[Collected data]
....

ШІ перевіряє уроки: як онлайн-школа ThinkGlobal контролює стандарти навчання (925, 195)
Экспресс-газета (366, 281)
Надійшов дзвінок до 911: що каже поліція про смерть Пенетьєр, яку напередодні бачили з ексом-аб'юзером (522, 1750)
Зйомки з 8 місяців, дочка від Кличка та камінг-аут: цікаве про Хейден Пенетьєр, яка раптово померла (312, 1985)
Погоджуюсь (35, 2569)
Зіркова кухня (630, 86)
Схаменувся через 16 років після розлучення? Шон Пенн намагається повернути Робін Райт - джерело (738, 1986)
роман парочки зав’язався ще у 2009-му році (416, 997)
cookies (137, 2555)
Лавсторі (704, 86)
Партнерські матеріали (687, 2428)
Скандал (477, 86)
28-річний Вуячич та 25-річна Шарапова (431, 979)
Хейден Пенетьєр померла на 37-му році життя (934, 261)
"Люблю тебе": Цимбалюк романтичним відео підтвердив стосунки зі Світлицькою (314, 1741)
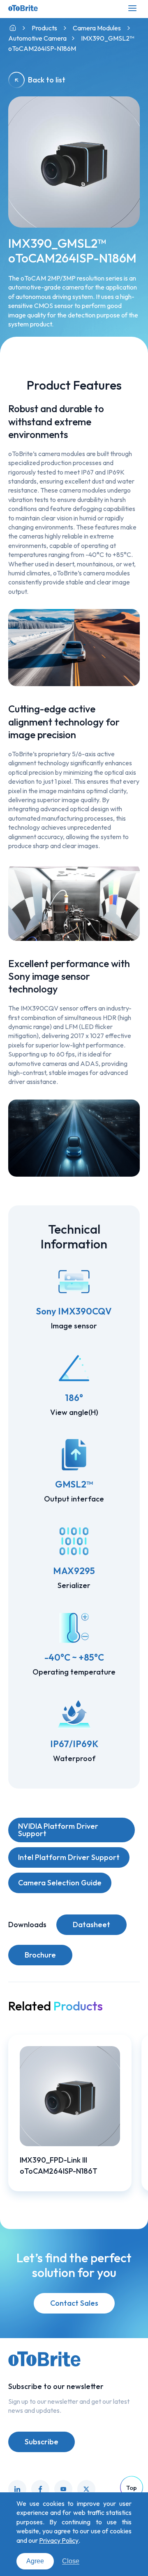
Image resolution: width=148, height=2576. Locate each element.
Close (70, 2561)
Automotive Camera (37, 38)
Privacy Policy (59, 2540)
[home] (12, 28)
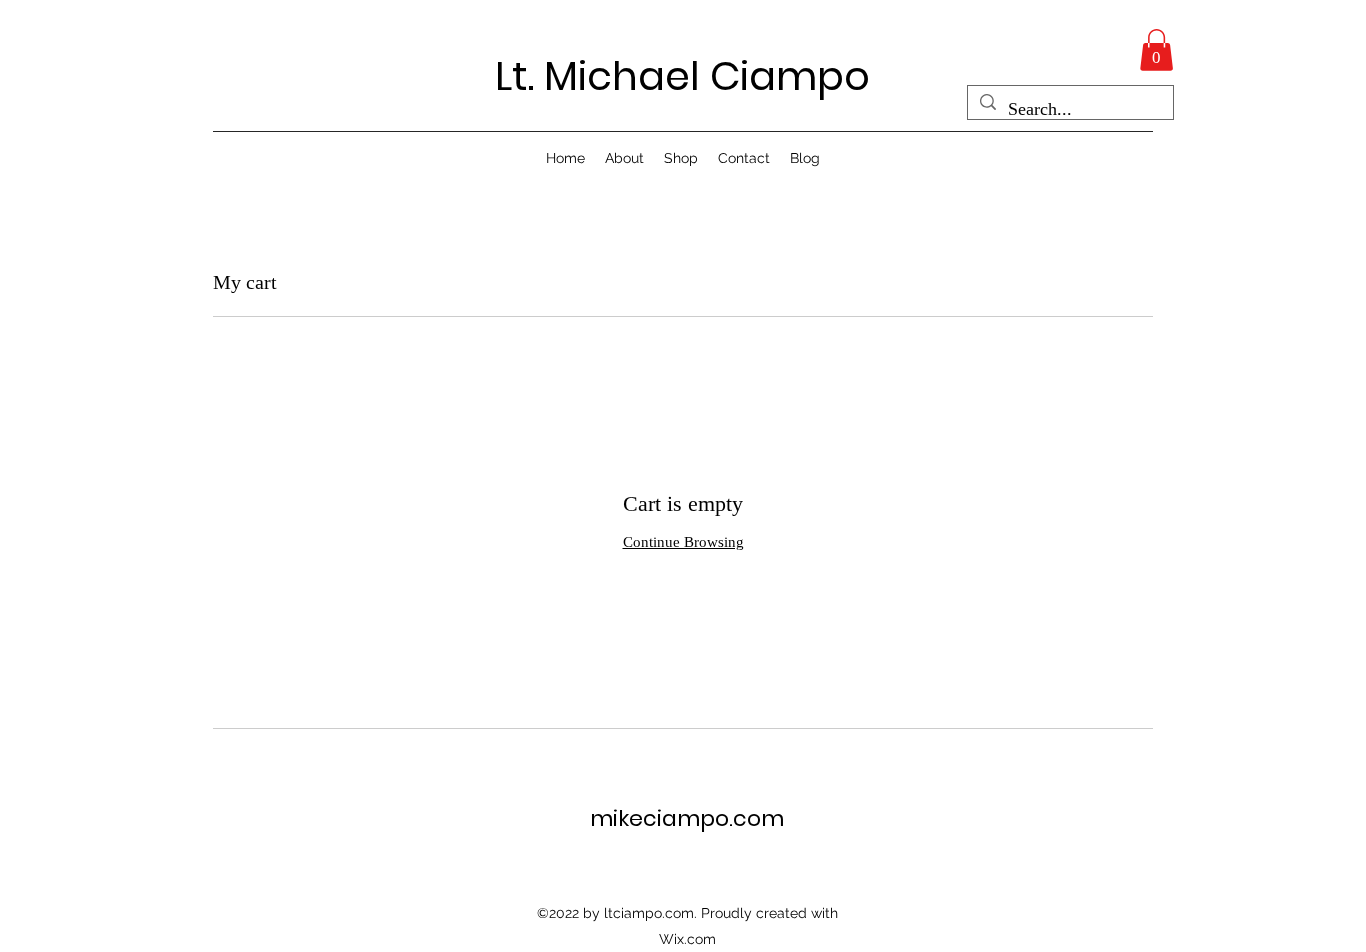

....

What you should do -> Extract every line of the data exactly; pictures stay out.

Task result ->
ШІ перевіряє уроки: як онлайн-школа ThinkGlobal контролює стандарти навчання (925, 195)
Экспресс-газета (366, 281)
Надійшов дзвінок до 911: що каже поліція про смерть Пенетьєр, яку напередодні бачили з ексом-аб'юзером (522, 1750)
Зйомки з 8 місяців, дочка від Кличка та камінг-аут: цікаве про Хейден Пенетьєр, яка раптово померла (312, 1985)
Погоджуюсь (35, 2569)
Зіркова кухня (630, 86)
Схаменувся через 16 років після розлучення? Шон Пенн намагається повернути Робін Райт - джерело (738, 1986)
роман парочки зав’язався ще у 2009-му році (416, 997)
cookies (137, 2555)
Лавсторі (704, 86)
Партнерські матеріали (687, 2428)
Скандал (477, 86)
28-річний Вуячич та 25-річна Шарапова (431, 979)
Хейден Пенетьєр померла на 37-му році життя (934, 261)
"Люблю тебе": Цимбалюк романтичним відео підтвердив стосунки зі Світлицькою (314, 1741)
Image resolution: width=148, height=2576. Locate each element.
Close (70, 2561)
Automotive Camera (37, 38)
Privacy Policy (59, 2540)
[home] (12, 28)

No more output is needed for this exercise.